▶ Job
Reproduce verbatim the lines of the listing below, from the line containing "1280x768 pixels. How" through the end of the listing, and omit the pictures from your answer.

▶ Element and text position data
○ ○ ○ ○ ○
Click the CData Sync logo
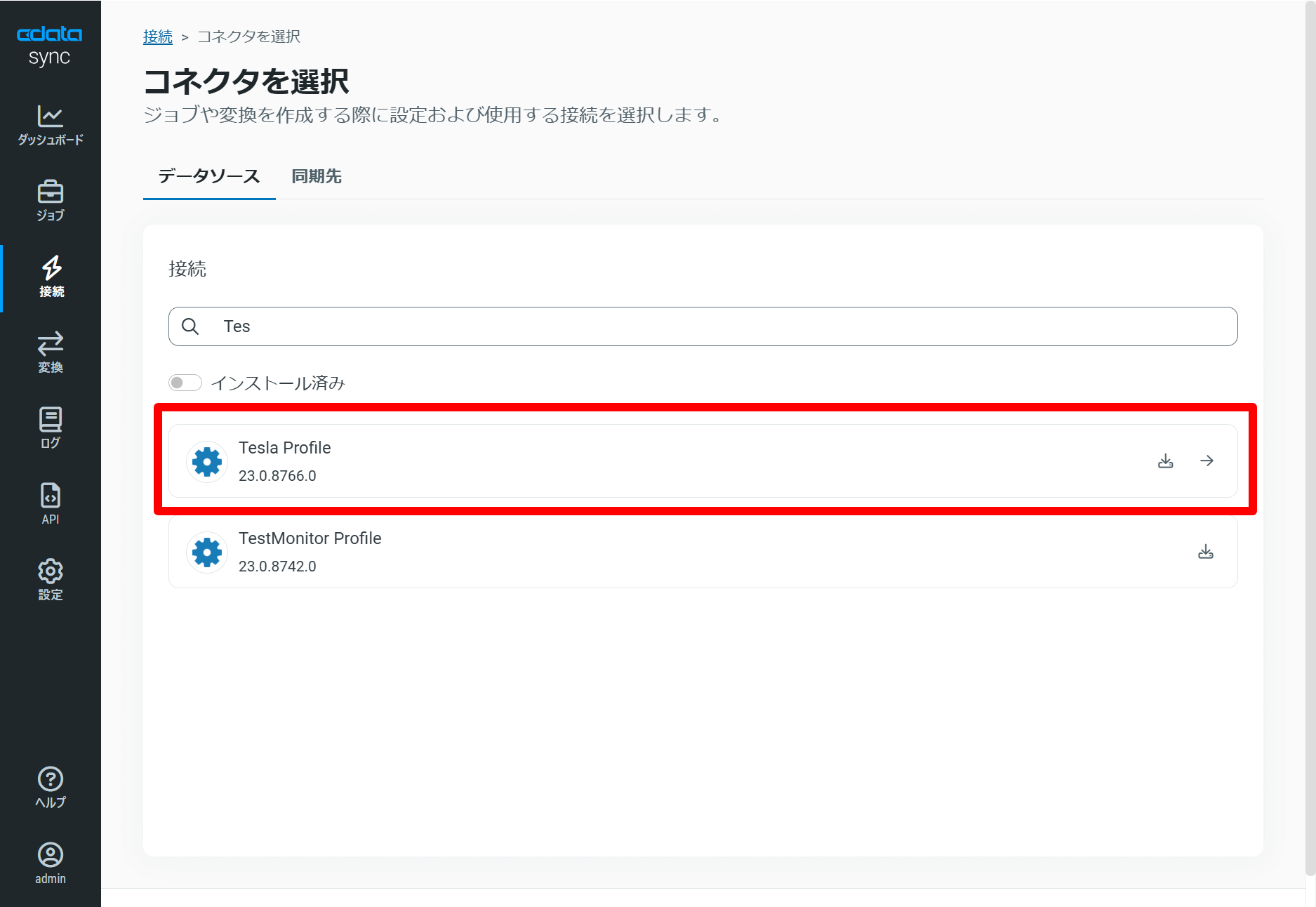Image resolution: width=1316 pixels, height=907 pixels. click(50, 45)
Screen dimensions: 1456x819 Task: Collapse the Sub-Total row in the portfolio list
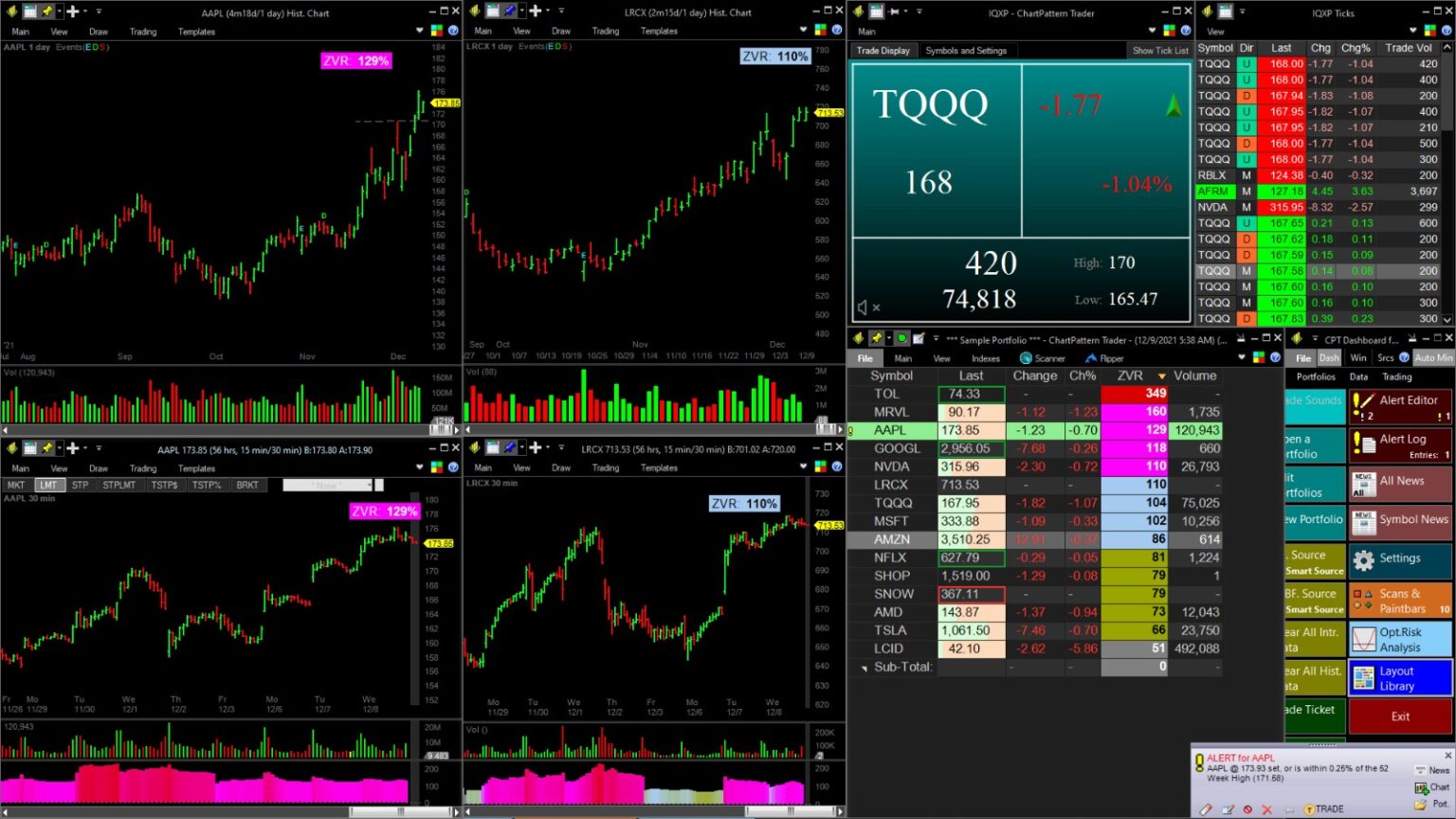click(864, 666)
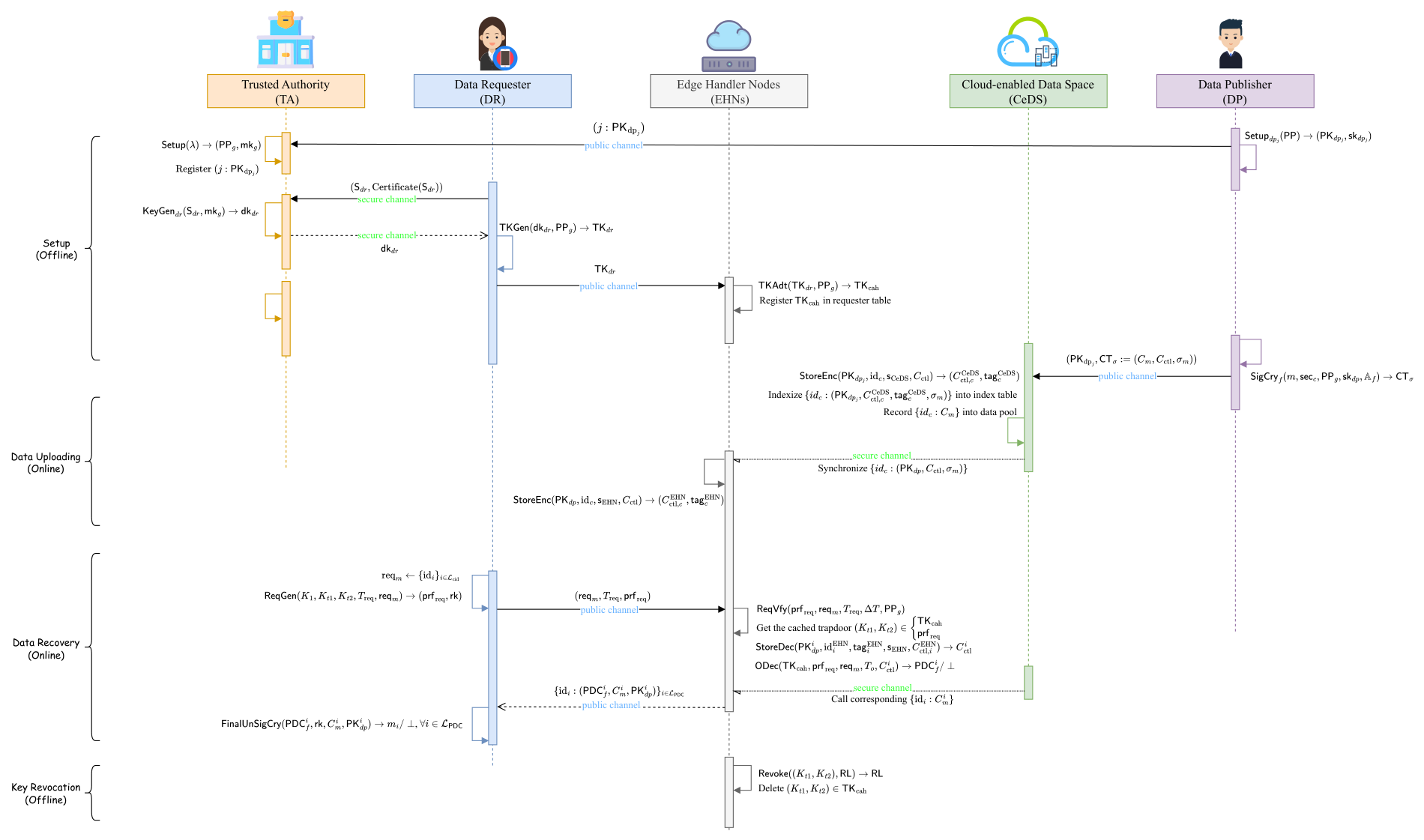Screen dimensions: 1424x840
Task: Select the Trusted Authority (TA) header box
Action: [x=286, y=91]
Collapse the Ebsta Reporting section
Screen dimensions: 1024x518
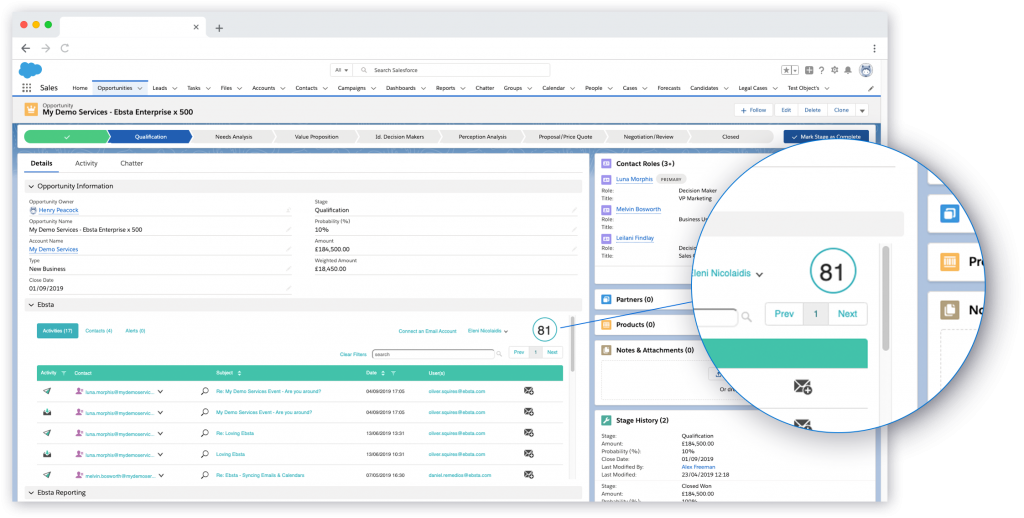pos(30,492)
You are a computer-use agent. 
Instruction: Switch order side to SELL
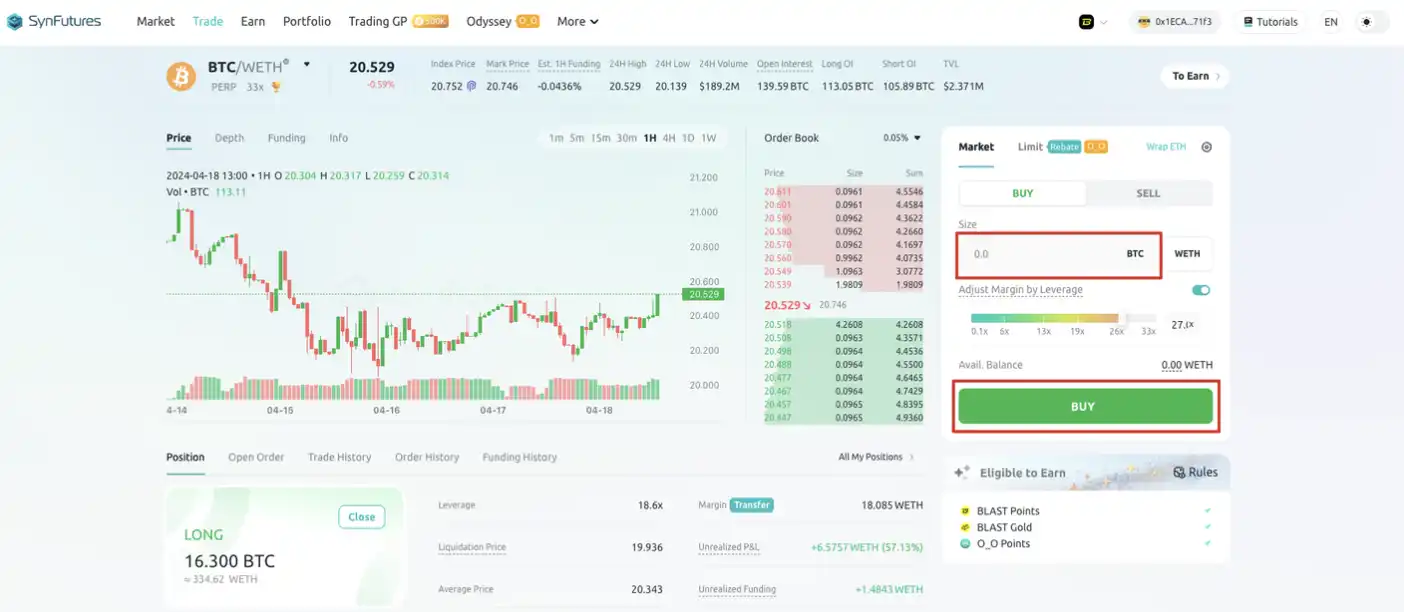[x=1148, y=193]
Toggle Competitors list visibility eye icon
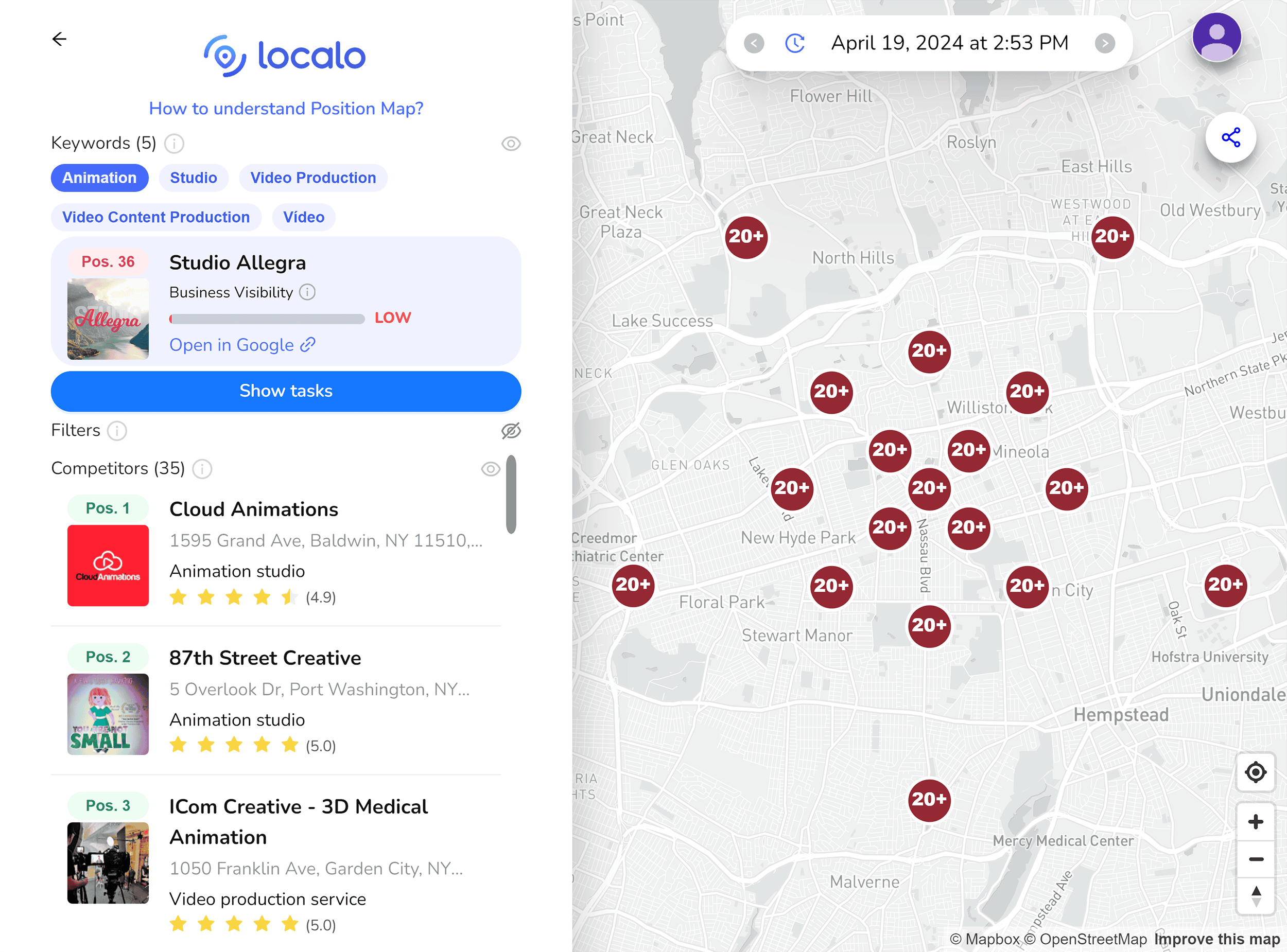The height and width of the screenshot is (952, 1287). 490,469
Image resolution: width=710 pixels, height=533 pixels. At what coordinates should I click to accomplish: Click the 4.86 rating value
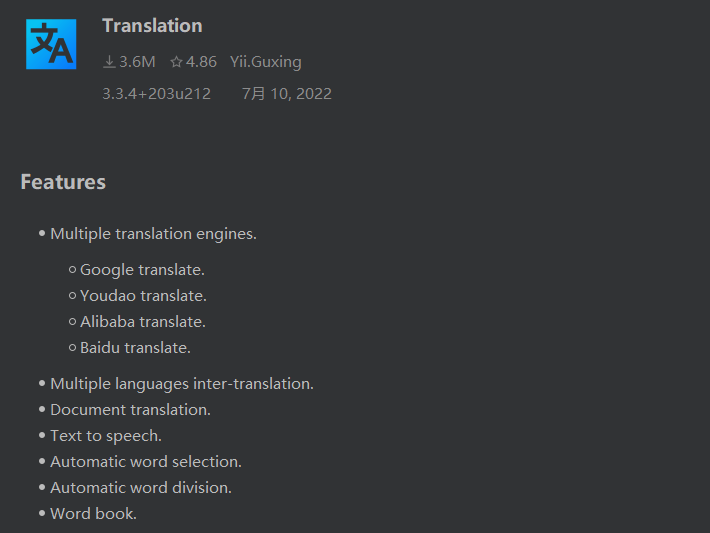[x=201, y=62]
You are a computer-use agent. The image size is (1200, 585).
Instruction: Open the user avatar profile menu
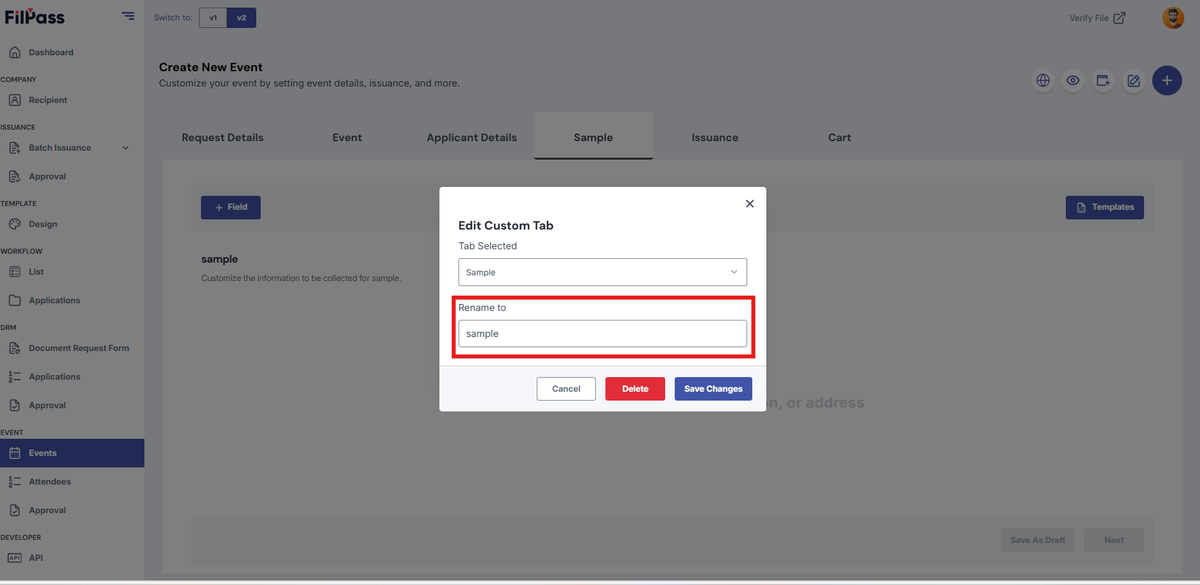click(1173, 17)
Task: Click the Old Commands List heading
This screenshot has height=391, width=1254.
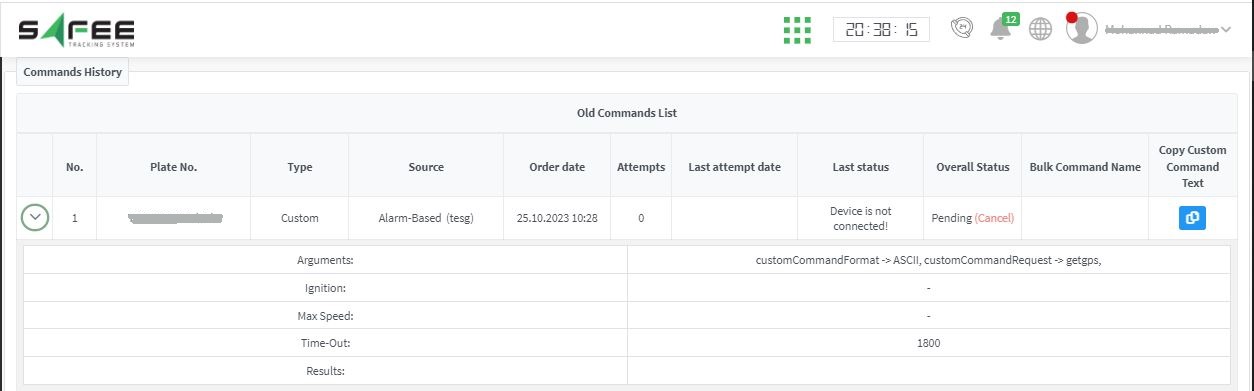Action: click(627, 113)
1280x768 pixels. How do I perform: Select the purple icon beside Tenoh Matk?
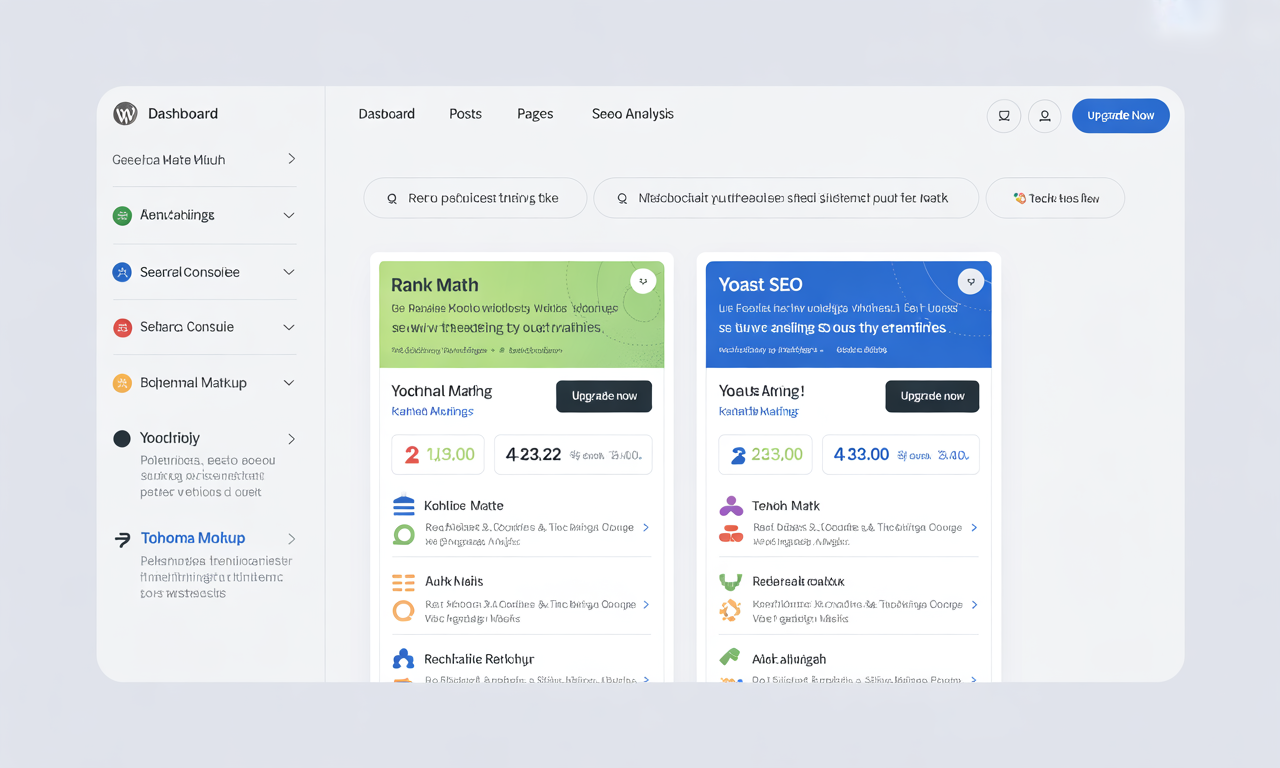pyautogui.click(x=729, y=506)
○ ○ ○ ○ ○
▶ The response
1280x768 pixels. How do I perform: Select the purple icon beside Tenoh Matk?
pyautogui.click(x=729, y=506)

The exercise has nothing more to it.